Combinations of PARPi with drugs increasing PARP trapping. DNPH1 (2′-deoxynucleoside 5′-monophosphate N-glycosidase, also known as RCL) is an enzyme that eliminates the cytotoxic hydro5-hydroxymethyl-deoxyuridine (hmdU) monophosphate. Inhibition of DNPH leads to increased hmdU misincorporation, PARP trapping, and fork collapse in BRCA1-deficient cells (113). Consequently, DNPH inhibitor (DNPHi) preferentially kills BRCA1-deficient cancer cells and overcomes their PARPi resistance. Notably, the effects of DNPH1 are dependent on the SMUG glycosylase, suggesting that DNA nicks or gaps are involved. Somewhat analogously, inhibition of the folate metabolism enzyme methylenetetrahydrofolate dehydrogenase/cyclohydrolase (MTHFD2) leads to an imbalanced dUTP:dTTP pool, increased replication stress, and preferential killing of acute myeloid leukemia (AML) cells (114). It would be interesting to determine whether MTHFD2 inhibitor synergizes with PARPi in BRCA-deficient cells to overcome their PARPi resistance. The trapping of PARP by PARPi is also stimulated by the loss of PAR-binding chromatin remodeling factor ALC1 (CHD1L) (115117), likely due to the decrease of chromatin accessibility at DNA damage sites and reduced recruitment of repair proteins. Loss of ALC1 drastically increases the PARPi sensitivity of BRCA-deficient cells and overcomes their PARPi resistance, making ALC1 an attractive therapeutic target (Figure 3D). The studies on ALC1 suggest that nucleosome remodeling, by influencing the repair of DNA nicks or gaps, is a key determinant of PARP trapping and the PARPi sensitivity of HR-deficient cells.

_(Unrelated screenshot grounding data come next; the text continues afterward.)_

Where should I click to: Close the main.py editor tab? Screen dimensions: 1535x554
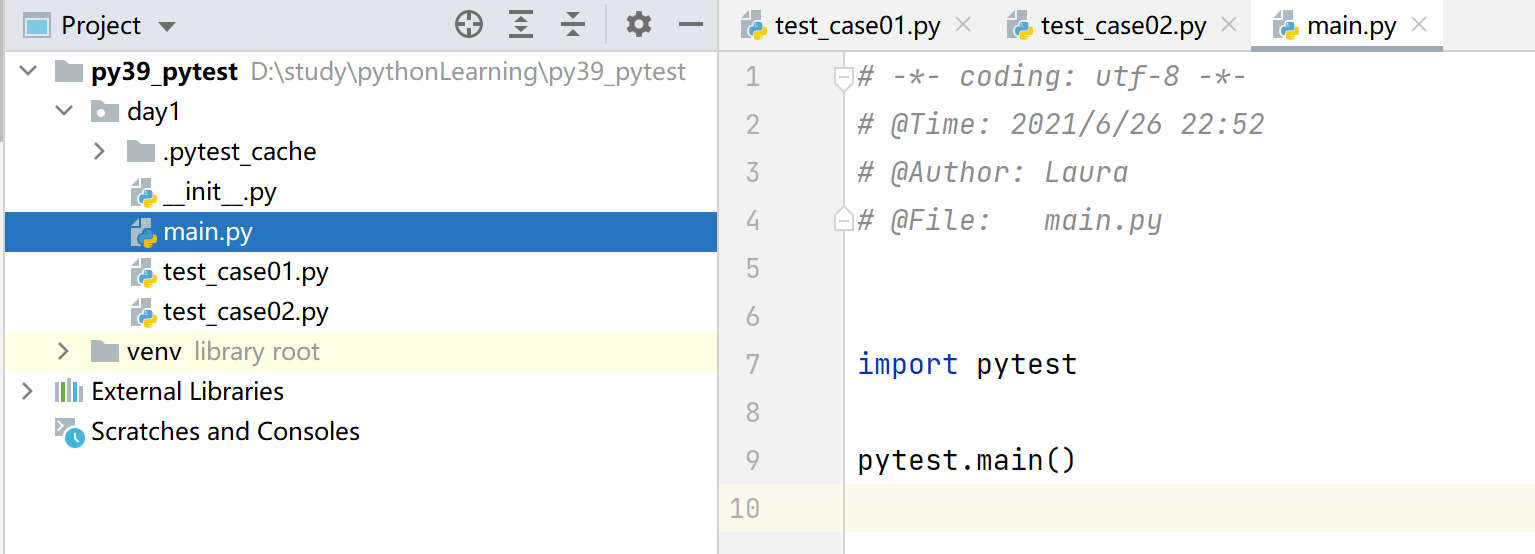[1418, 25]
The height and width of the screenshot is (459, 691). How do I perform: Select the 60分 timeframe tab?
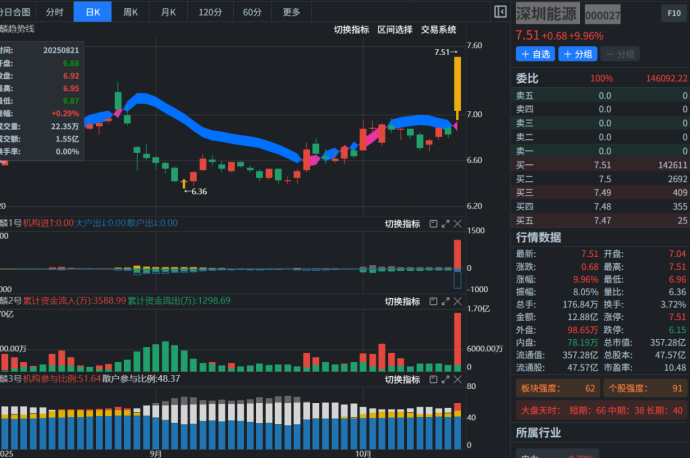tap(251, 12)
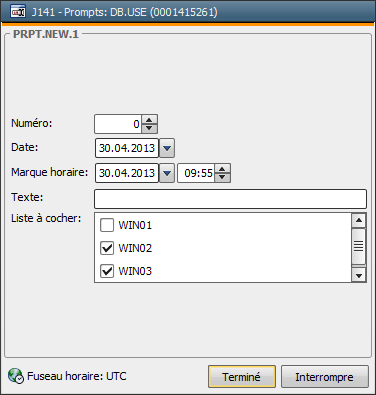Increase the Numéro value with up arrow

tap(149, 120)
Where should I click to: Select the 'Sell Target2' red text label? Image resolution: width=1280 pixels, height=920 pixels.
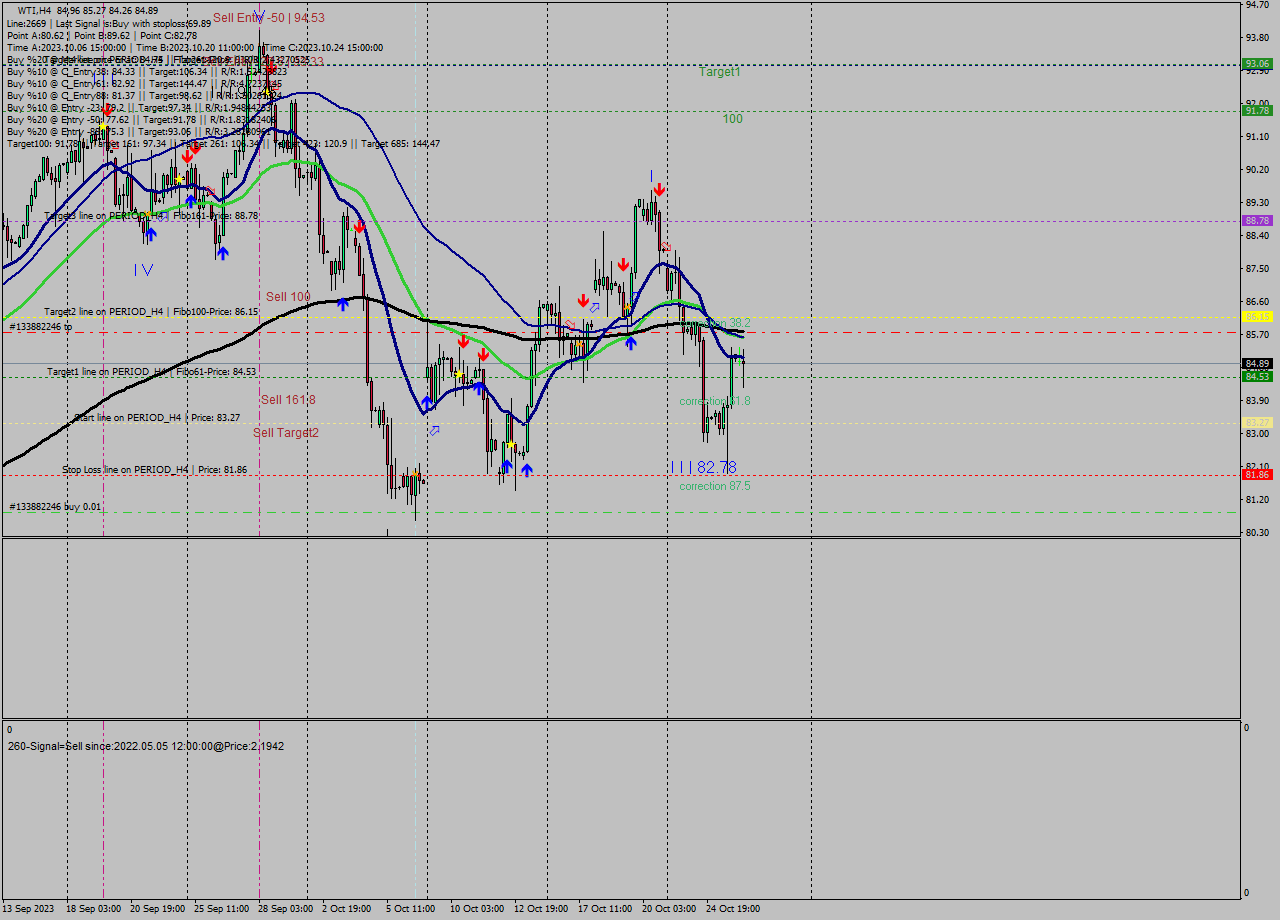[287, 434]
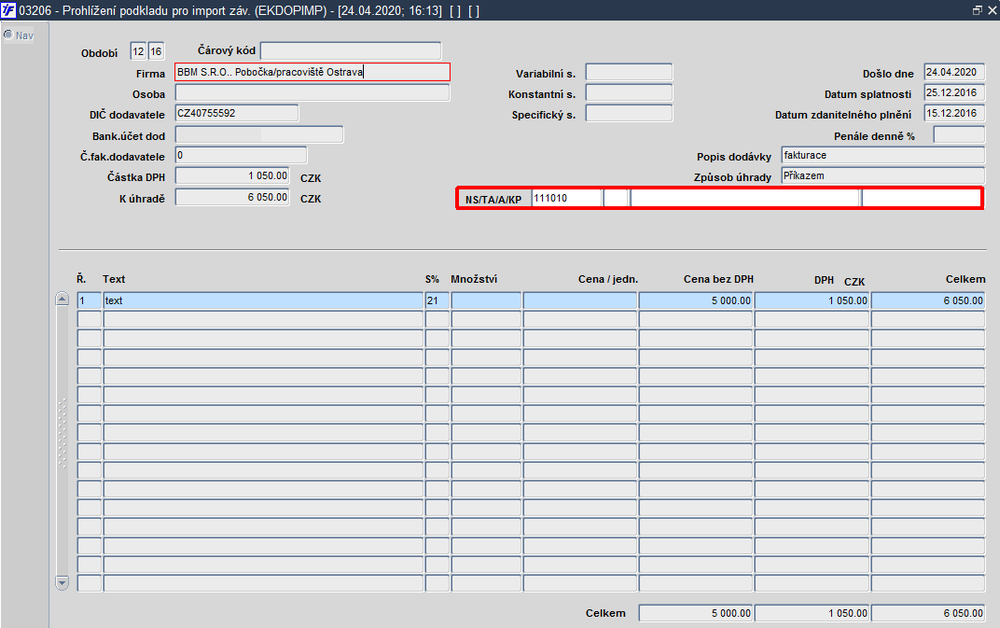Click the S% cell showing 21

[437, 301]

It is worth noting that recent CRISPR/Cas9 loss-of-function screens have served as a powerful and unbiased tool to explore synthetic lethal interactions with PARPis in BRCA-proficient and -deficient cells (118). In addition to ALC1 (115), RNase H2 was identified as a strong synthetic lethal screen hit with olaparib (119). Loss of RNase H2 renders cells hypersensitive to PARPi and also selectively kills BRCA1/2-deficient cells. CRISPR screens in prostate cancer cells revealed that loss of MMS22L drastically increases PARPi sensitivity (120). On the other hand, CRISPR screens also revealed mechanisms of PARPi resistance, such as point mutations in PARP1 (39), loss of CHK2 (120), and loss of ARH3 (121).

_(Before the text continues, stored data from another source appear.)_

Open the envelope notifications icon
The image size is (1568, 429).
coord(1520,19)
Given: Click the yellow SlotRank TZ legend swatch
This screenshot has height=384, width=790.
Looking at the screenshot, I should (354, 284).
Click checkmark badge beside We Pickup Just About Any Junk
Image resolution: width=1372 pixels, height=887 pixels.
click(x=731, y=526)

It is also important to note that, while combinations of PARPis with other targeted drugs may overcome PARPi resistance, these drug combinations may also increase general cellular toxicity and side effects, including hematological toxicity. Optimization of drug scheduling and dosing is likely important for achieving the maximal efficacy of these combination therapies. It remains unclear whether the selectivity of these combinations toward BRCA-deficient cells are reduced or enhanced compared with PARPis, which is an important question to address in clinical trials.